Beberapa minggu yang lalu, tepatnya tanggal 20 Juni 2010, teman-teman facebook saya banyak yang memasang status tentang ayah. Saya baru tau kalau hari itu adalah peringatan Father’s Day. Dan hari itu mengingatkan saya pada dua orang teman yang secara tidak sengaja membentuk ‘perilaku’ saya yang tidak berperasaan pada seorang teman saya yang lain.
Sejak awal saya penempatan di Pekanbaru, saya menyewa sebuah rumah bersama dengan beberapa orang teman yang salah satunya sudah tidak mempunyai ayah lagi. Kita sebut saja tokoh kita itu dengan L yang Ayahnya meninggal saat dia SMA. Beberapa kali meninggalnya sang ayah itu sempat menjadi topik obrolan kami. Dan walaupun terasa ada kesedihan dalam nada suara maupun gestur tubuhnya, tapi kadang kala dia malah becanda tentang hal itu. Dengan santai dia bisa berkata “ya aku kan dah gak punya bapak lagi, gak ada yang ngasih uang jajan beda dengan kalian” atau kalimat-kalimat sejenis.
Beberapa tahun kemudian, teman kos kami yang satu lagi juga kehilangan ayahnya. Yang ini kita sebut saja H, yang pada saat hari meninggalnya sang ayah tampak sangat terpukul. Teman saya yang lebih senior bercerita, si H menangis dan berkata “aku nggak punya bapak lagi, Pak”
Kami semua tentu saja turut berduka cita. Tapi hidup terus berjalan, dan hari berganti dengan cepat. Beberapa bulan pun berlalu. Dan tiba-tiba saja kamimenyadari ada sebuah hubungan khusus antara L dengan H saat membahas sesuatu yang berhubungan dengan ayah. Mungkin bisa disebut semacam perasaan saling mengerti dan memahami akan kehilangan orang yang tersayang.
Tapi hubungan itu kadang mereka tunjukkan dengan cara yang terlalu ‘to the point’ dan terkesan saling mengejek. Kami pun berpikir mungkin kesamaan nasib lah yang membuat mereka bisa berbicara tentang ayah mereka yang telah tiada dengan tanpa tedeng aling-aling seperti itu. Dan entah bagaimana, kami pun tak jarang terseret masuk dalam kesamaan rasa itu dan ikut tertawa saat slah seorang mengejek yang lain. Atau malah menambahi dengan kata-kata yang lebih seru dan kami akan tertawa lebih keras. Sama sekali tak ada sakit hati karena sebentar kemudian akan kami lupakan untuk keesokan harinya kami ulangi lagi dengan tawa yang lebih keras.

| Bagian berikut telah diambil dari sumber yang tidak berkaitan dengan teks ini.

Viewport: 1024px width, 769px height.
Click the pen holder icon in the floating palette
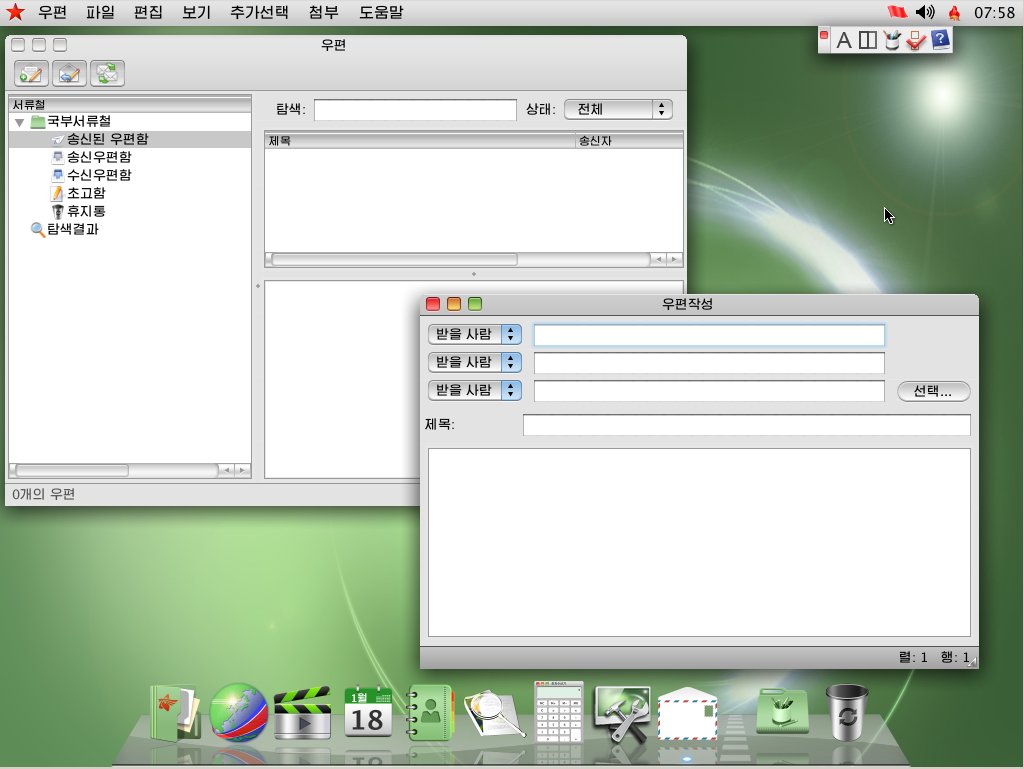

Sekian tahun saya tinggal seatap dengan mereka dan kejadian tersebut terus berulang sepanjang tahun. Dan seperti saya bilang di awal cerita, hari-hari yang saya lalui dengan mereka itu kemudian membentuk alam bawah sadar saya secara tidak sengaja. Dan suatu kali saya sadar kalau saya telah menyakiti hati seorang teman saya yang satu lagi, seorang anak gadis yang juga sudah ditinggal pergi ayahnya.
Suatu kali saat sedang berkumpul bersama teman yang lain, dengan maksud becanda saya berkata “ah kamu kan udah nggak punya bapak” Enteng saja saya mengatakan hal itu dan tak sempat memperhatikan reaksinya karena kami semua tertawa.
Setelah beberapa saat kemudian saya tersadar. Dia mungkin tidak menunjukkan reaksi yang menyedihkan atau pun marah. Tapi saya yakin perasaan itu ada, dan saya lah yang memicunya. Ayahnya meninggal dalam suatu bencana. Dan saya menjadikan kehilangan itu sebagai bahan becandaan. Sungguh bukan hal yang patut dilakukan. Tapi entah mengapa saya tidak pernah meminta maaf kepadanya. Mungkin karena sikapnya kepada saya yang tetap seperti biasa. Berteman dengan biasa dan tetap becanda dengan biasa. Entahlah.
Dan membaca status teman-teman facebook saya beberapa minggu yang lalu itu mengingatkan saya kepadanya. Mungkin dia sudah lupa apa yang saya ucapkan, atau mungkin saja tidak. Saya ingin meminta maaf tapi tidak tau cara meyampaikannya. Saya tidak akan mencari pembenaran dengan cerita tentang L dan H yang menjadikan status mereka yang anak yatim sebagai bahan guyonan. Karena bagaimana pun kehilangan orang tercinta tidak seharusnya ditertawakan.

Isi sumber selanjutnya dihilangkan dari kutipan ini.